Hand hygiene: technique, products, and the moments when hygiene is required.
PPE selection, donning, doffing, and disposal.
Healthcare-associated infections: prevention strategies for CAUTIs, CLABSIs, surgical site infections, and C. difficile.
Environmental cleaning, disinfectant selection, and waste management.
Occupational health: needlestick prevention, post-exposure protocols, and respiratory protection.
Why This Requirement Exists in New York
New York’s infection control CE requirement was not developed arbitrarily. The state is home to some of the highest-volume healthcare institutions in the country – major academic medical centers, large urban hospitals, extensive long-term care systems, and dense outpatient networks. In high-volume environments, the potential for pathogen transmission is amplified.
New York has also experienced landmark infectious disease challenges – from HIV/AIDS to tuberculosis to COVID-19 – that have underscored the life-or-death stakes of infection prevention and control in nursing. The mandatory education requirement ensures that every licensed nurse in the state has foundational competency in protecting patients and themselves from healthcare-associated infections.

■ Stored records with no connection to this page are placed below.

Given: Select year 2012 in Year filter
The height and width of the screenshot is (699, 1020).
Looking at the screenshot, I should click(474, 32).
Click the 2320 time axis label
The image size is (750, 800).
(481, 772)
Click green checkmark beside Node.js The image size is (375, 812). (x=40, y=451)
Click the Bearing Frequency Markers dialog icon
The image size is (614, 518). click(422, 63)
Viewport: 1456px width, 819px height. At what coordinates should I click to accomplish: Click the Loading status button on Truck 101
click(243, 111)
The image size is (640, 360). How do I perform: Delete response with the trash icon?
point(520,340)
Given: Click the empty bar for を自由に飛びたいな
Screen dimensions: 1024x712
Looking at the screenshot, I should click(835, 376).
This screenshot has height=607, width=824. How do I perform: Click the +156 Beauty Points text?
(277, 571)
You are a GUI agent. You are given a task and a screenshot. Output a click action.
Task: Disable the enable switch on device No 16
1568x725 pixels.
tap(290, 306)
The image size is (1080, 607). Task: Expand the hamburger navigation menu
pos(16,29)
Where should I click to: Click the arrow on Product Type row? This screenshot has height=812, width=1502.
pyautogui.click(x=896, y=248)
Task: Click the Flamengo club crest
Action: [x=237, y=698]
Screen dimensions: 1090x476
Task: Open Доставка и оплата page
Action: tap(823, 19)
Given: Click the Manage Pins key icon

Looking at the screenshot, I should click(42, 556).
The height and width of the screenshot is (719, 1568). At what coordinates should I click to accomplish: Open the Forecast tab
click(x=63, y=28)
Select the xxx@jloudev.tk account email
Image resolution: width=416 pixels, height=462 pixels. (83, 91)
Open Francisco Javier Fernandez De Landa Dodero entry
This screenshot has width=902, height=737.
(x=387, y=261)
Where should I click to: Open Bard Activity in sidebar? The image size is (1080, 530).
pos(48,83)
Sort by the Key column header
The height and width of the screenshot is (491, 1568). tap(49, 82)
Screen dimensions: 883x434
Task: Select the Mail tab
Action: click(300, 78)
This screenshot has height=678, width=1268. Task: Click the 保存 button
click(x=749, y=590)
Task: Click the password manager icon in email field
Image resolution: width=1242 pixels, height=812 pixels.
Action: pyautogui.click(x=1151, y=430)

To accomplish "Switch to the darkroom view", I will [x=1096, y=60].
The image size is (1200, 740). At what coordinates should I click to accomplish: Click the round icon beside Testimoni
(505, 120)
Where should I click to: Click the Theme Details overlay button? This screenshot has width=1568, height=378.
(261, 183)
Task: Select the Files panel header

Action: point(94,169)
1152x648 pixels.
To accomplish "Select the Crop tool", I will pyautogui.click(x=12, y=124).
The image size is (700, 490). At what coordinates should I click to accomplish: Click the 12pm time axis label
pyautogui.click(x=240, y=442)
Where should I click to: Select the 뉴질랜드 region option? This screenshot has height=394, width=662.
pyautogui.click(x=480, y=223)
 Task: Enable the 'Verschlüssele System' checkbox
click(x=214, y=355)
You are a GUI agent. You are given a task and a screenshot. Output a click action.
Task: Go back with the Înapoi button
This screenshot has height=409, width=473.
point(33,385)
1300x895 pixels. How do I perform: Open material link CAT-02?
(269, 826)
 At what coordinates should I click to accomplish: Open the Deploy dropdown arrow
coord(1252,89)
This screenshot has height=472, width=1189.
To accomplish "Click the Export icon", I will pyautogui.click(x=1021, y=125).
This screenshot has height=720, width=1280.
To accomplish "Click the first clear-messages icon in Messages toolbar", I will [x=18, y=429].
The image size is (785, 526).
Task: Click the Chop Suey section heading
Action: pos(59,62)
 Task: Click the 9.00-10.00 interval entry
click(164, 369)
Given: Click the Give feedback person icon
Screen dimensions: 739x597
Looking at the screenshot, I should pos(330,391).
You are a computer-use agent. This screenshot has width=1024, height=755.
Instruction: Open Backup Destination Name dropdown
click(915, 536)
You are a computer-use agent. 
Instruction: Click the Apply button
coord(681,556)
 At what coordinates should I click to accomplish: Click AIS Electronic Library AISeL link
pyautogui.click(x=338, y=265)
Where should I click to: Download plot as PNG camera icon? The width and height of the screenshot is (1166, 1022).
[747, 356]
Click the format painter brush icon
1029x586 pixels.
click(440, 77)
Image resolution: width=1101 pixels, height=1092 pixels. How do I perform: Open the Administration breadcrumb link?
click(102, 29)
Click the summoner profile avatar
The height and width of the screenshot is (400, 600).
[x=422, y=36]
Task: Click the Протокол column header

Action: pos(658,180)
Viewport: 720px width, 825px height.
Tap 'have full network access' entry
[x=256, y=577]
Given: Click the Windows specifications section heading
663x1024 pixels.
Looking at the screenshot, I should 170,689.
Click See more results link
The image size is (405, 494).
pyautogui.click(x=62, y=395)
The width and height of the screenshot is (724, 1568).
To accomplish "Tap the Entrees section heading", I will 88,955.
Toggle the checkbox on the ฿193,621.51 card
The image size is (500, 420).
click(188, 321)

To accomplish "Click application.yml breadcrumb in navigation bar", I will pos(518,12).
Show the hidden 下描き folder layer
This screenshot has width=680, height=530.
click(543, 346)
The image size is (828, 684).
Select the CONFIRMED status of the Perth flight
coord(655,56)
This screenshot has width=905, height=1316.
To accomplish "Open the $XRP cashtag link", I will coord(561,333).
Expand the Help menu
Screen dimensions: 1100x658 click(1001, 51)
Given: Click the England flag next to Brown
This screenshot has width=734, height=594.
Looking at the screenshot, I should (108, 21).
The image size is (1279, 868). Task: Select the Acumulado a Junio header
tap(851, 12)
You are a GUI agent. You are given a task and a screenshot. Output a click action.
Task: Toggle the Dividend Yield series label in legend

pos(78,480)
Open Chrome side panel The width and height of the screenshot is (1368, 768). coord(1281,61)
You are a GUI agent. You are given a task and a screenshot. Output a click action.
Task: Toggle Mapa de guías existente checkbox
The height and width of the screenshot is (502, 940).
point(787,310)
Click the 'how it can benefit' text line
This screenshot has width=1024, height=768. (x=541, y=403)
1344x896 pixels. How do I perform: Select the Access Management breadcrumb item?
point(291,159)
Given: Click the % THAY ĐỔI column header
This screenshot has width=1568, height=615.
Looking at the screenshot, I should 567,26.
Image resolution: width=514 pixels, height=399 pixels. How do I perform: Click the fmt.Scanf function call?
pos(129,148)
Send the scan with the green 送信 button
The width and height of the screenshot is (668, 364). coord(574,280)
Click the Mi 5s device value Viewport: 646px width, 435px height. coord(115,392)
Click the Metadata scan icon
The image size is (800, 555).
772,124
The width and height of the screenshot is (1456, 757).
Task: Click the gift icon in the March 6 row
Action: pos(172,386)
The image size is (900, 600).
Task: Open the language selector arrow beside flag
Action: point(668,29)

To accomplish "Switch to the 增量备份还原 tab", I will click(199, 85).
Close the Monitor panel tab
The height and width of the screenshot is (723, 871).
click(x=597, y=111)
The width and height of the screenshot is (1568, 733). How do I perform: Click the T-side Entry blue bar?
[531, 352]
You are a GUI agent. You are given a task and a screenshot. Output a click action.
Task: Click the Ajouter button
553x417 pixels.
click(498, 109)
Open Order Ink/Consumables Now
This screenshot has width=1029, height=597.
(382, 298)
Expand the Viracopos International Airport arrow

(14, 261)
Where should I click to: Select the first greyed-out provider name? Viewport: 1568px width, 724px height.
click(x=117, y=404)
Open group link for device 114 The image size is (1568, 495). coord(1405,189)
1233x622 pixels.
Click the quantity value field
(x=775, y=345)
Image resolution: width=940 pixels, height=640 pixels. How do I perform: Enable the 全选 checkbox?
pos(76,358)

Practical Guidance for New York Nurses
For nurses pursuing RN license renewal NY or LPN license renewal New York, a few practical considerations apply:
Only NYSDOH-approved infection control courses satisfy the New York requirement. Not all online nursing CE New York platforms offer NYSDOH-recognized courses – nurses should verify approval status before completing a course.
The requirement must be met prior to license renewal, not retroactively. Building it into a regular continuing education schedule prevents last-minute compliance issues.
NYSDOH-approved courses are regularly updated to reflect current CDC, WHO, and SHEA guidelines – making them genuinely valuable for clinical practice, not just license compliance.
For nurses seeking nursing contact hours New York accepts for broad renewal purposes, infection control training counts toward the total CE requirement while simultaneously fulfilling the specific state mandate.
Conclusion
The NYSED infection control requirement is more than a licensing checkbox. It is a reflection of nursing’s professional commitment to HAI prevention and patient safety. For New York nurses, completing accredited nursing courses NY approves – including NYSDOH-approved online CE – is both a legal obligation and a genuine investment in the quality of care they deliver every day.